Successive flare-ups of the most common form of eczema may trigger an immune system overreaction, causing it to become a long-term condition in people.
This is the conclusion of a new study using mathematical modelling to analyse how the most common form of eczema, atopic dermatitis (AD), progresses. Scientists have previously been unable to determine why some people show signs of improvement while others progress to having a long-term and more severe condition.
AD is a medical condition primarily affecting children, where patches of skin become rough and inflamed with blisters, causing itching and bleeding. It is a long-term (chronic) condition in most people, although it can improve over time, and children can grow out of it by adulthood.
AD can be triggered by a combination of factors such as stress, detergents, weather, allergies to certain foods, and genetic factors may play a role.
Now, a bioengineer from Imperial College London and her colleagues have collated data from previous studies on AD and developed a mathematical model that suggests how AD may progress to becoming chronic. The team's model showed that repeated flare-ups of AD trigger an immune system overreaction in the body, and when triggered this can't be reversed.
This creates a cycle where the threshold for triggering further AD outbreaks becomes lower, the flare-ups are more severe, and the condition progresses to becoming long-term. Severe flare-ups happen as a result of the complex interactions between the body's immune system, the skin's protective barrier, and environmental factors such as stress.
The team examined approximately 500 clinical and experimental studies, and carried out research involving mice, to develop their mathematical model. It modelled four different types of AD, ranging from no symptoms to severe flare-ups. They also looked at how genetic factors affect the skin and the immune system.
The researchers stress that theirs is a general model of AD. However, they believe it suggests preventing an immune system overreaction from being triggered may be the key to preventing AD from becoming more severe.
Two recent clinical trials demonstrated that babies who received moisturising treatments, known as emollients, which were applied directly to the skin to reduce water loss and cover it with a protective film, were less like to develop AD. The authors of today's study also explained the possible mechanism behind these observed preventive effects.
The emollients provide an effective barrier, preventing the itching and scratching cycle that can progress the condition further. They also demonstrated that these preventive effects are applicable not only for babies with genetic markers that indicate a predisposition to AD but for those without genetic markers as well.
Dr Reiko Tanaka, co-author of this study from the Department of Bioengineering at Imperial College London, said:
I am a bioengineer, not a clinician, but I have a daughter who suffers from eczema so I know the discomfort and frustration that people go through with this skin condition. What is more frustrating for AD sufferers is that no one knows who will progress to the long-term condition.
Our mathematical modelling is helping us to make a clearer connection between a systemic reaction to AD and its progression. More work needs to be done to verify our results in patients.

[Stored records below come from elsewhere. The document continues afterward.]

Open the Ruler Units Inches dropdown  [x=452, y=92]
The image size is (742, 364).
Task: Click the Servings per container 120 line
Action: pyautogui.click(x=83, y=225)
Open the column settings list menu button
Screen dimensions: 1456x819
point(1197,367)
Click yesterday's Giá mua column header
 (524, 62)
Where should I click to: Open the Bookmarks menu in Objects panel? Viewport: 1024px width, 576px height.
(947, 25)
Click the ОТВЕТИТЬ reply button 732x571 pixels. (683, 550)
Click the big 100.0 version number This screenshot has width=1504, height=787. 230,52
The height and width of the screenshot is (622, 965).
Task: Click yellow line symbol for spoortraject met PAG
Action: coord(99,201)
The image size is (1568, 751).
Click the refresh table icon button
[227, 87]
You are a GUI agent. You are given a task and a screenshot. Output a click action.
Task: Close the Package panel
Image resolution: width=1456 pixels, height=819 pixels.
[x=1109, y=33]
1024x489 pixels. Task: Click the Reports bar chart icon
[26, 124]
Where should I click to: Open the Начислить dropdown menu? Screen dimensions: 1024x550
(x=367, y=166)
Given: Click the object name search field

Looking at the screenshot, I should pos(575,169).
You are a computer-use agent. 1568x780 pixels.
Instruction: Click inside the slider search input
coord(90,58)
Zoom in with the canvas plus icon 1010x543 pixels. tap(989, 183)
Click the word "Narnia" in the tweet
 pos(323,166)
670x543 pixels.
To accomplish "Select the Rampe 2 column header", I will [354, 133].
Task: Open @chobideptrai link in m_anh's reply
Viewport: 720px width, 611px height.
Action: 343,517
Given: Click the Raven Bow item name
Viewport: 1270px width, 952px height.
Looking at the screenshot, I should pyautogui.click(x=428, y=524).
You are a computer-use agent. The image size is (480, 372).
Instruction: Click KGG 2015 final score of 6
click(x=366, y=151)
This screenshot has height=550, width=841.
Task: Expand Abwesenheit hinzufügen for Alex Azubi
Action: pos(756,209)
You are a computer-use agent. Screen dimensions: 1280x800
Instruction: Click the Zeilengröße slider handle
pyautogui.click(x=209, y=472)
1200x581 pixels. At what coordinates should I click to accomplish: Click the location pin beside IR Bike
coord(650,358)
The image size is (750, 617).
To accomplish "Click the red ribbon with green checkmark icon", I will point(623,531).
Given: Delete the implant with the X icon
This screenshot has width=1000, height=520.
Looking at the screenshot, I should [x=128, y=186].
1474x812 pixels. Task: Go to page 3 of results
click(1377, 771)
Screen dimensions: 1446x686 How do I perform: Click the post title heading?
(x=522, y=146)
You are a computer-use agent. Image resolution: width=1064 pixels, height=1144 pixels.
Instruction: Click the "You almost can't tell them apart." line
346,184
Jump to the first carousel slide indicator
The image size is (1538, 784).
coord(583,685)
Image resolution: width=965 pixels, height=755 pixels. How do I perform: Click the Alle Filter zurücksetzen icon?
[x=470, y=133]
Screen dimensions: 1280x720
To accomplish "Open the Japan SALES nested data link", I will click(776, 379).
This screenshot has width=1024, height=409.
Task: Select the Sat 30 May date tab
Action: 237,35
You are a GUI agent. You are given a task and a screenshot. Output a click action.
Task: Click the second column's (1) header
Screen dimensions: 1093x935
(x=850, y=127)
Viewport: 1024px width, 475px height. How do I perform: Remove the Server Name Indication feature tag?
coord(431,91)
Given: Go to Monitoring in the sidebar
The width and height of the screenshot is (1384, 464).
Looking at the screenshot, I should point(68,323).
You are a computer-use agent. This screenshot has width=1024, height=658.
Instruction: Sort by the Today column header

However, we think a crucial preventative measure may be the use of ointments on all babies early on. It doesn't matter which moisturising treatment is used as long as a barrier on the skin is created, which may stop the AD cycle from triggering a systemic reaction.
This approach to using mathematical models to understand the underlying causes of diseases or conditions is called systems medicine. Dr Tanaka and her colleagues now hope to develop a model that can be tailored to each patient based on their individual clinical data. This could enable doctors to tailor each treatment to the specific needs of the patients, optimising its effectiveness, lessening the severity and impact of the condition.
The research is published today in the Journal of Allergy and Clinical Immunology and was carried out in conjunction with the Japanese research institute RIKEN and Trinity College Dublin.